The DLR model offers a data-driven, personalized risk-stratification tool for post-MWA surveillance and adjuvant therapy planning. By accurately identifying high-risk patients, clinicians can tailor follow-up imaging intervals and avoid unnecessary interventions in low-risk cases. While the Youden threshold provides a convenient operating point by maximizing the sum of sensitivity and specificity, it implicitly assumes equal clinical costs for false negatives and false positives—a condition that does not reflect real-world decision-making in the post-ablation setting. A missed early recurrence (false negative) carries substantially greater clinical consequence, potentially delaying salvage therapy and worsening prognosis, whereas a false positive typically results in additional imaging or temporary intensification of follow-up with far lower harm. Consequently, threshold selection in clinical use should prioritize sensitivity and adopt more conservative decision boundaries than those defined by the Youden index.

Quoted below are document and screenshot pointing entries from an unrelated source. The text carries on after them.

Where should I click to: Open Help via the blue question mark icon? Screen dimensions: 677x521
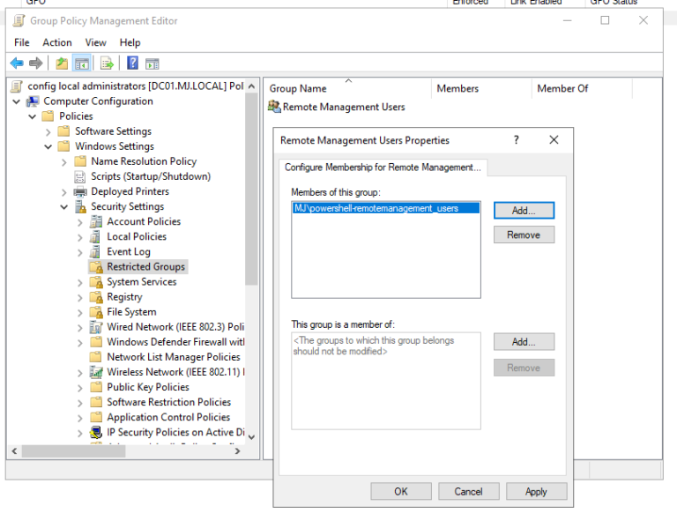132,63
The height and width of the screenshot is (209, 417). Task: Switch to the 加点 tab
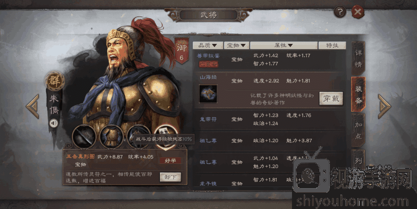point(358,130)
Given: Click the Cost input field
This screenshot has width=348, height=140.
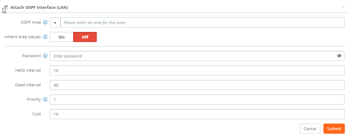Looking at the screenshot, I should click(x=197, y=114).
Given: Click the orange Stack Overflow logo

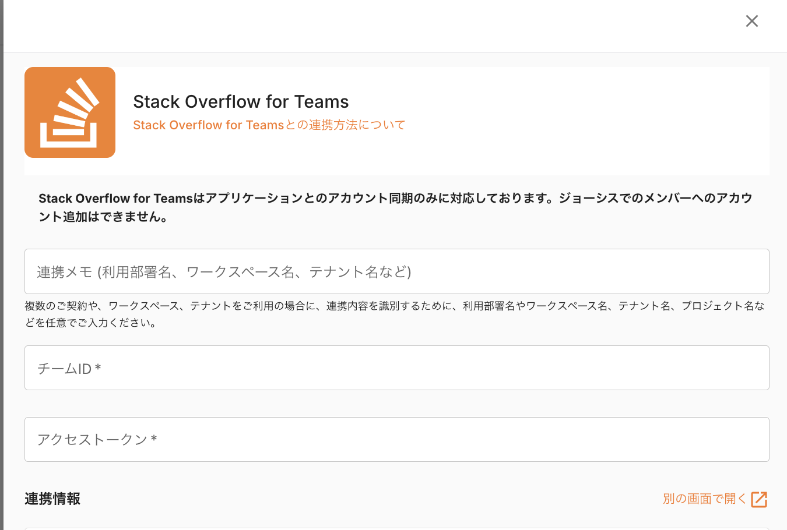Looking at the screenshot, I should (70, 112).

This interpretation is consistent with our decision-curve analysis, which demonstrates greater net benefit for threshold probabilities in the lower to intermediate range, where sensitivity is maintained without disproportionate increases in false positives.

Conclusion

We developed a deep learning-radiomics fusion model that dynamically integrates longitudinal 3D-ResNet/Transformer embeddings with handcrafted radiomic features via gated cross-attention to predict post-ablation NSCLC recurrence. This unified framework substantially outperforms standalone radiomics, deep learning, and expert review, demonstrating robust calibration and clinically meaningful net benefit across decision thresholds. By modeling lesion evolution over multiple follow-ups and leveraging complementary feature modalities, our approach can guide personalized surveillance and adjuvant therapy after microwave ablation. Future work will focus on prospective multicenter validation—ideally via federated learning—as well as the incorporation of multi-omic data and explainable AI techniques to facilitate clinical adoption.

Supplementary Information

Below is the link to the electronic supplementary material.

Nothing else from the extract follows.